Windstorm and hurricane losses account for an inordinate share of homeowners losses every year. In particular, people on the southeastern and central eastern seaboard and the Gulf Coast face substantial loss exposures to hurricanes and tropical storms. There are, however, steps you can take concerning your home that can reduce your exposure to these losses. These include risk control measures to four critical parts of your home susceptible to high wind damage — the roof, windows, entry doors, and garage doors.

* Roof — The installation and design of a roof is a critical factor concerning protection from high winds and hurricanes. For example, the roof sheathing (the boards or plywood nailed to the roof rafters or

trusses) can fail during a hurricane if not property installed. If many of the nails have missed the rafters, additional nailing is necessary. The sheathing on your roof should comply with the current building codes. In wind-prone areas, many building codes require six nails per shingle rather than four. Adding screws between the nails can also provide reinforcement.

In addition, gables need to be tightly attached and reinforced to the frame walls.

Lastly, hurricane clips should be considered in hurricane-prone areas.

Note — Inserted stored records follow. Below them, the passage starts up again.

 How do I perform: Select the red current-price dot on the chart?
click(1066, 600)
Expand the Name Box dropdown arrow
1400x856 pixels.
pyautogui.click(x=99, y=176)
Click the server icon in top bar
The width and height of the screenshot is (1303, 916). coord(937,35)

These clips help prevent mammoth winds from ripping the roof off a house.

The clips are made of galvanized steel and are used to connect the rafters to the roof at the top of the house and the bottom part of the house to a plate that is bolted to the slab. Properly installed hurricane clips enable your roof to withstand winds of up to 100 mph.

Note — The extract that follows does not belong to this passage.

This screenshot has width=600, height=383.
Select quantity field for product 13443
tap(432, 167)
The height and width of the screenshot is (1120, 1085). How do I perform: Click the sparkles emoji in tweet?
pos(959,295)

* Windows — One way to protect your windows is to install impact-resistant shutters over all large windows and glass doors. Not only do they protect your doors and windows from wind-borne objects, but they can also reduce damage caused by sudden pressure changes when a window or door is broken. An alternative is the installation of impact-resistant windows and patio doors.

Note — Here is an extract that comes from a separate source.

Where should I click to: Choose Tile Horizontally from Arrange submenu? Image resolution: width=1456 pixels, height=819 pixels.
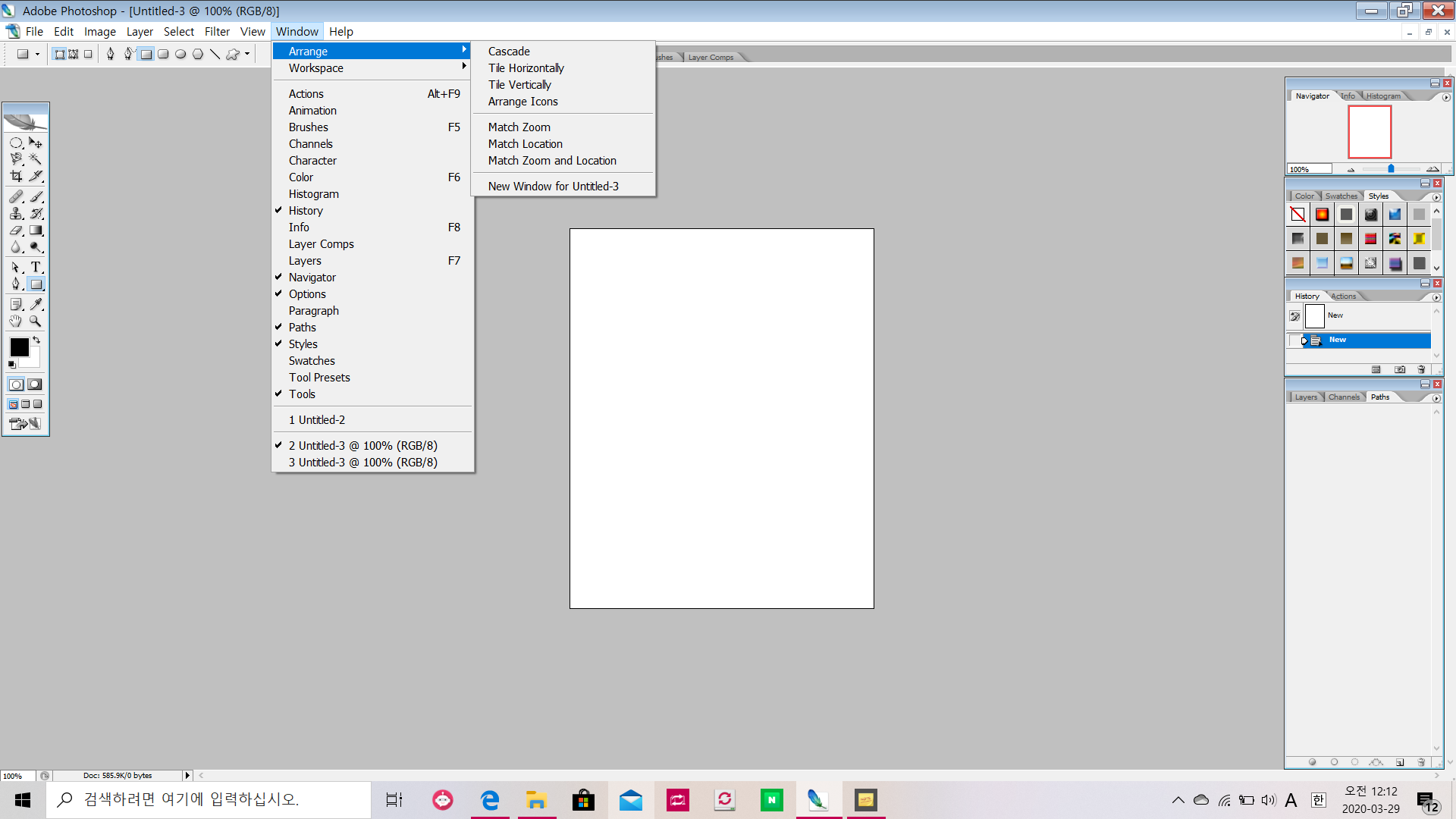(x=526, y=68)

* Entry doors — Solid wood or hollow metal doors are more effective in resisting high winds. They should have at least three hinges and a dead bolt security lock.

* Garage doors — Because of their width, doublewide garage doors are more susceptible to high winds than singlewide doors. Retrofit kits are available for doublewide garage doors. These can reinforce your garage door by installing horizontal and/or vertical bracing onto each panel.

Heavier hinges can also strengthen your home.